In the entries that follow, find the line containing "Task: Select the"; from there, copy every line exactly through the line containing "Screen dimensions: 1520x715".

_Exercise data_
%%

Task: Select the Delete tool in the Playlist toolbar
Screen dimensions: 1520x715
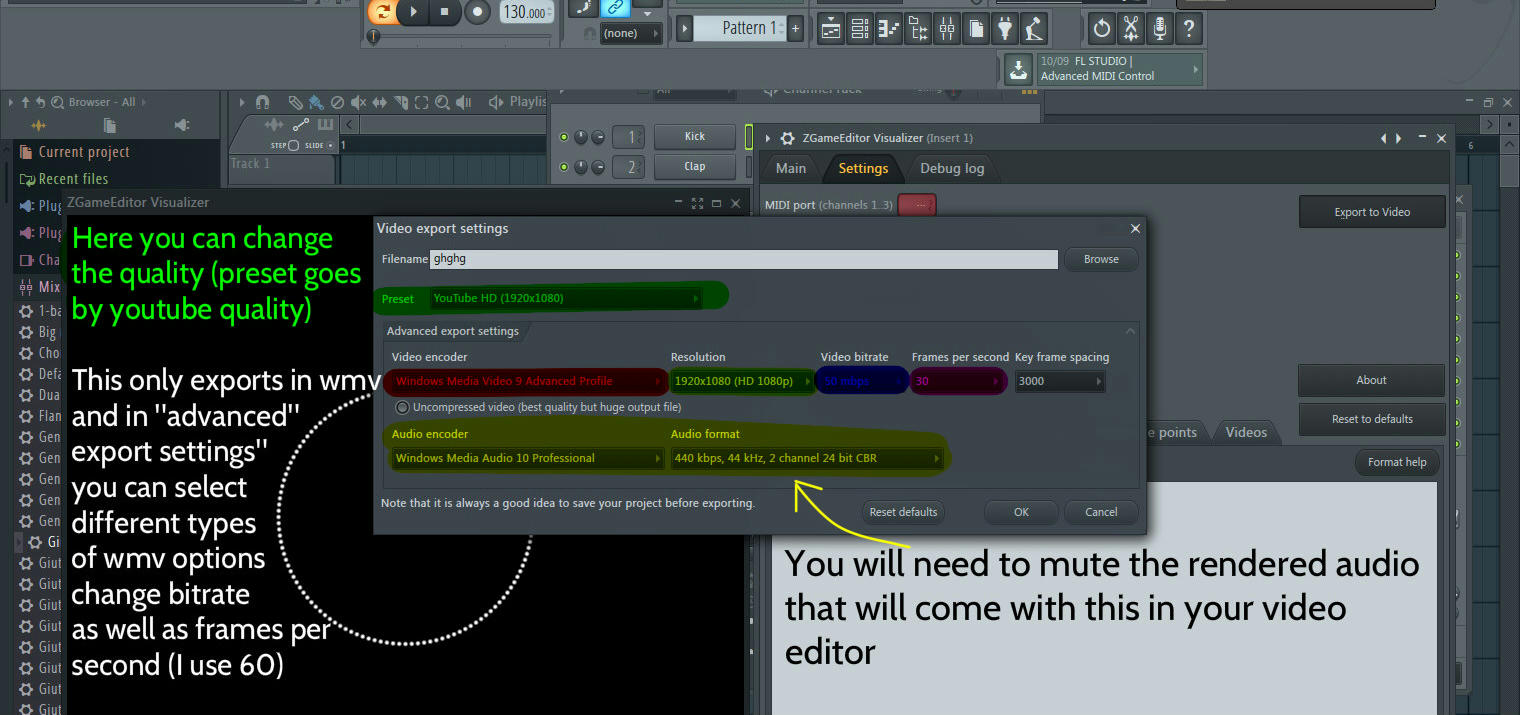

%%
%%

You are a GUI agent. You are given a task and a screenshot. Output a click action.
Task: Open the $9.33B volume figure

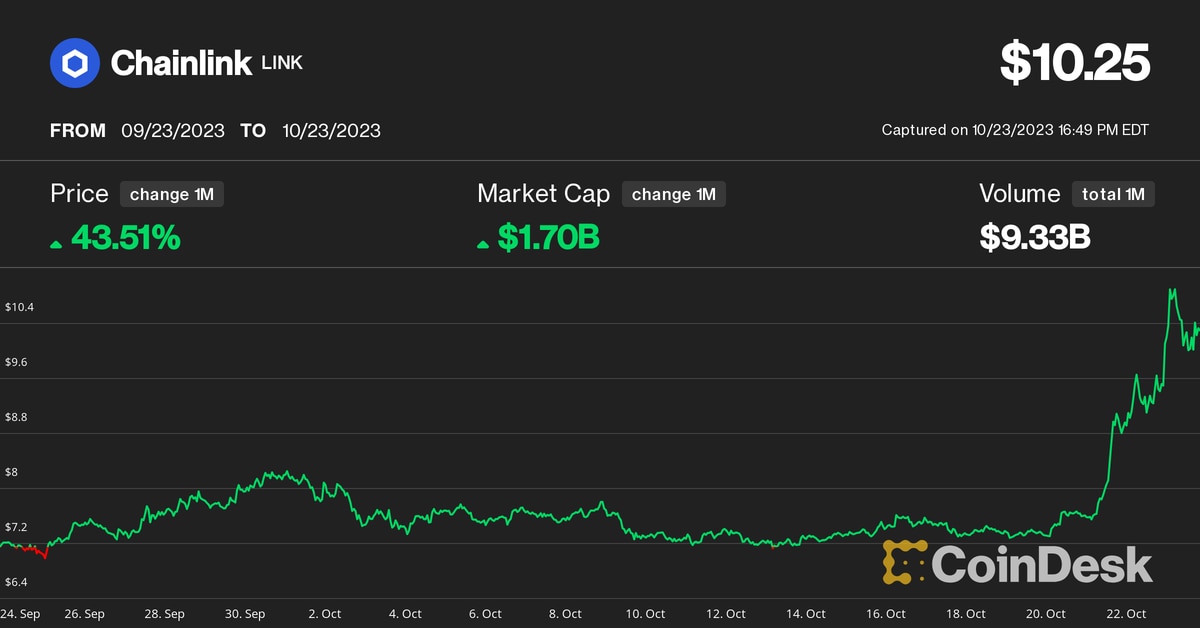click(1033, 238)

%%

_Written response_
Task: Select the Delete tool in the Playlist toolbar
Screen dimensions: 1520x715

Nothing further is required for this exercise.